Open Autonomy Pilot Q&A with John Buszek

16 May 2019

John Buszek is the Vice President of Products and Services at AutonomouStuff. He coordinates the Open Autonomy Pilot, a research program that will use open-source software to operate an AutonomouStuff Lexus RX450h automated research development platform on a loop in Downtown Peoria, Illinois, beginning in June.

After working for several years in the automotive industry with a focus on technology and autonomous systems, John sees the Open Autonomy Pilot as a big step toward easily accessible autonomy. Beginning June 3, an automated Lexus SUV will continuously drive a several-block loop through Downtown Peoria gathering data to refine software and expand simulation scenarios.

John recently took the time to respond to a few questions about the project and where it fits in a rapidly evolving industry. John's answers are below, lightly edited for clarity and space.


What is the main goal of the pilot program?

Open Autonomy Pilot is all about making it easier for the world to develop autonomous driving. One of the huge barriers to autonomous driving is software. There's a lot of open-source software for autonomous driving that has a lot of the key functions you need, whether it's different types of perception, localization, planning your path or controlling the motion of the vehicle. Taking that software and bringing it into a vehicle, that's another endeavor. AutonomouStuff specializes in autonomous systems and integration of autonomous systems into vehicles, so we feel that a way that we can continue our goal of enabling the future of transportation is by making it easier for our customers, the autonomous driving community, to take that open-source software and bring it into research vehicles. So, we're applying this open-source software in our neighboring city in Downtown Peoria. We want to make sure the software is working well, that we have a workflow that all of our customers can follow, to get the vehicle operating safely.


How is AutonomouStuff ensuring safety during the pilot?

The first thing to know is, if you ever see one of these vehicles driving autonomously through Downtown Peoria, the first thing to know is someone is driving it. This is a car being driven by someone. It turns out it's an engineer who's been trained on how to drive vehicles that are in an autonomous mode. I would say you can compare it to when you have cruise control on the highway in your vehicle, your feet aren't touching the pedals, but you're driving — it's just a different way of driving. We've already seen cars where you can actually take your hands off the wheel, but of course you're still driving, you're watching the road. Whenever you see one of our vehicles driving in Downtown Peoria, that vehicle is testing the types of functions that you would need in order for there to eventually be no driver in the car, but there still is a driver in the car. That driver is watching to make sure the system is operating correctly, and if at any point they touch either one of the pedals, the brake or the throttle, or if they touch the steering wheel, they regain control of the vehicle. We're also driving the vehicle very slowly, so it's very easy for the safety driver to grab the wheel if there's anything that the autonomous driving system did not do correctly. The main thing to know is someone is driving that car.

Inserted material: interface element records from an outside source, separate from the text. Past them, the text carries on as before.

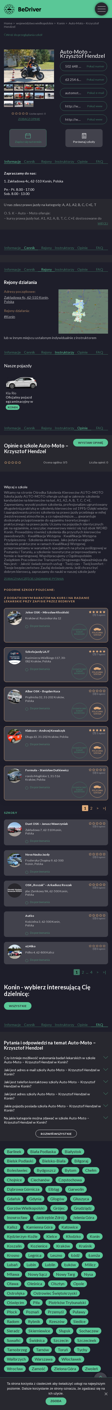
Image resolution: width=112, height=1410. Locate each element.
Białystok (73, 1151)
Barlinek (14, 1151)
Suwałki (13, 1340)
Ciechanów (40, 1180)
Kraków (63, 1246)
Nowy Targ (65, 1274)
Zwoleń (91, 1368)
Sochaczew (88, 1331)
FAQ (99, 161)
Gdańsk (13, 1199)
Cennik (29, 161)
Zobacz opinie (29, 119)
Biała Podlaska (43, 1151)
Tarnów (42, 1350)
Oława (12, 1283)
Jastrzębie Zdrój (50, 1217)
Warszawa (44, 1359)
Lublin (50, 1264)
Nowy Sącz (37, 1274)
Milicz (90, 1264)
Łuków (70, 1264)
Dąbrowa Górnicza (23, 1189)
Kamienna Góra (39, 1227)
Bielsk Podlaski (20, 1161)
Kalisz (12, 1227)
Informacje (12, 161)
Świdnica (37, 1340)
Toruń (63, 1350)
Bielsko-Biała (53, 1161)
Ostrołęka (16, 1293)
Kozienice (38, 1246)
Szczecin (61, 1340)
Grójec (59, 1208)
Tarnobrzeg (17, 1350)
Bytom (70, 1170)
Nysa (88, 1274)
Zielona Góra (65, 1368)
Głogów (57, 1199)
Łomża (94, 1255)
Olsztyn (57, 1283)
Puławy (79, 1312)
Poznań (32, 1312)
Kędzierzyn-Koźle (22, 1236)
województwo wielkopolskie (34, 23)
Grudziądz (83, 1208)
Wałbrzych (16, 1359)
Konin (61, 23)
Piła (36, 1302)
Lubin (31, 1264)
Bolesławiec (17, 1170)
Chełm (90, 1170)
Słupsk (64, 1331)
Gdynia (35, 1199)
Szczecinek (86, 1340)
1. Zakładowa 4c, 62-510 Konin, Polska (33, 181)
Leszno (56, 1255)
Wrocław (15, 1368)
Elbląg (53, 1189)
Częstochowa (70, 1180)
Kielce (51, 1236)
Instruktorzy (64, 161)
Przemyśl (56, 1312)
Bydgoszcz (46, 1170)
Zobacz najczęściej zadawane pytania (34, 578)
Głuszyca (81, 1199)
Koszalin (14, 1246)
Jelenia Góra (83, 1217)
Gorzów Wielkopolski (25, 1208)
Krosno (13, 1255)
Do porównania (37, 626)
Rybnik (34, 1321)
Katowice (69, 1227)
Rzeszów (56, 1321)
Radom (13, 1321)
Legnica (34, 1255)
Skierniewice (39, 1331)
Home (8, 23)
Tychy (82, 1350)
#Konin (9, 316)
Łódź (75, 1255)
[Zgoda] (105, 1393)
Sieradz (13, 1331)
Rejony (46, 161)
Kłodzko (73, 1236)
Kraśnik (85, 1246)
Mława (13, 1274)
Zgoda (56, 1401)
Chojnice (14, 1180)
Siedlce (79, 1321)
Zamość (38, 1368)
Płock (12, 1312)
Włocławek (71, 1359)
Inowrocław (17, 1217)
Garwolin (76, 1189)
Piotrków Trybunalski (67, 1302)
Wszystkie (18, 1006)
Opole (78, 1283)
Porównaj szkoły (84, 138)
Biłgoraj (81, 1161)
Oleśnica (34, 1283)
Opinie (82, 161)
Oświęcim (15, 1302)
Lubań (12, 1264)
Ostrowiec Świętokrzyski (55, 1293)
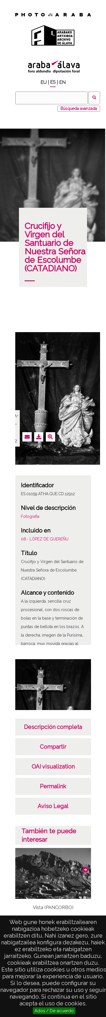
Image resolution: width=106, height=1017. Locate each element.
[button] (85, 870)
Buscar (94, 98)
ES (53, 82)
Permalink (53, 786)
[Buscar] (51, 98)
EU (43, 82)
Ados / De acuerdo (54, 1010)
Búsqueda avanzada (78, 108)
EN (62, 82)
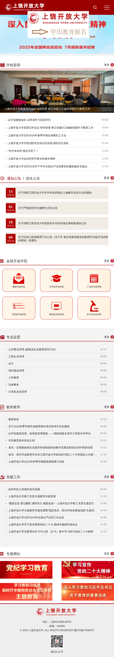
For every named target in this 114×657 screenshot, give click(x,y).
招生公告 (32, 178)
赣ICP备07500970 (84, 630)
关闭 (95, 34)
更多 (106, 64)
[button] (108, 91)
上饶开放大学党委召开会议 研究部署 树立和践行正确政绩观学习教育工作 (47, 108)
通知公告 (15, 178)
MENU (106, 8)
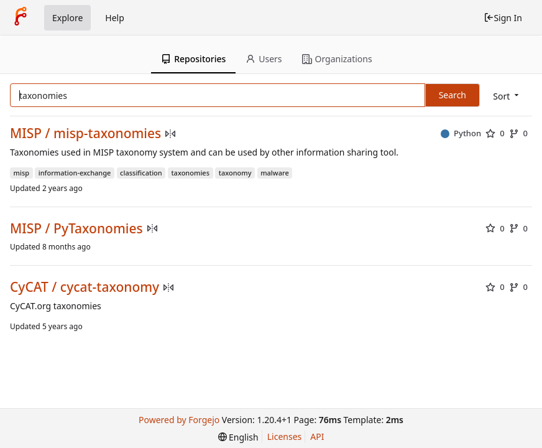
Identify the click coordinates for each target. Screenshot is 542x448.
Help (114, 18)
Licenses (284, 436)
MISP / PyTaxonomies (76, 228)
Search (452, 95)
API (317, 436)
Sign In (503, 18)
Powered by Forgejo (179, 420)
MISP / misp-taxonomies (85, 133)
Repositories (193, 59)
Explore (67, 18)
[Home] (20, 17)
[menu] (507, 96)
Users (264, 59)
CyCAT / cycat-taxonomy (84, 287)
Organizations (337, 59)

How has the pilot been received in Peoria?

We have a history working with the city, just because our headquarters is located nearby in Morton. They're our neighbors, we have a good relationship there. And what you find is Peoria is very excited about autonomous driving, they welcomed us, they're trying to help us in every way they can. The city just loves the idea of being able to contribute to this amazing technology — and I'd say Peoria has a history. You know this phrase, "Will it play in Peoria?" It's the idea that if any type of technology, from something simple all the way to the most complex technology in the world, if it can work here, in this Midwestern city, you could say that it could be successful anywhere. We're really excited to be able to work with Peoria to bring that phrase to life through this amazing technology of autonomous vehicles.


How is Open Autonomy Pilot different from other autonomous vehicle projects?

There's plenty of companies that are on public roads testing their technology, similar to how we are with the safety driver, making sure all the functions work correctly. There's many, many companies that are doing that. I think what makes us unique is the fact that this is not something that's for us at AutonomouStuff — this is something that we want to provide to the world. We want anyone to be able to replicate what they're seeing here and create some type of autonomous driving technology based on the achievements we made in Peoria with open source software and with our research vehicle platforms.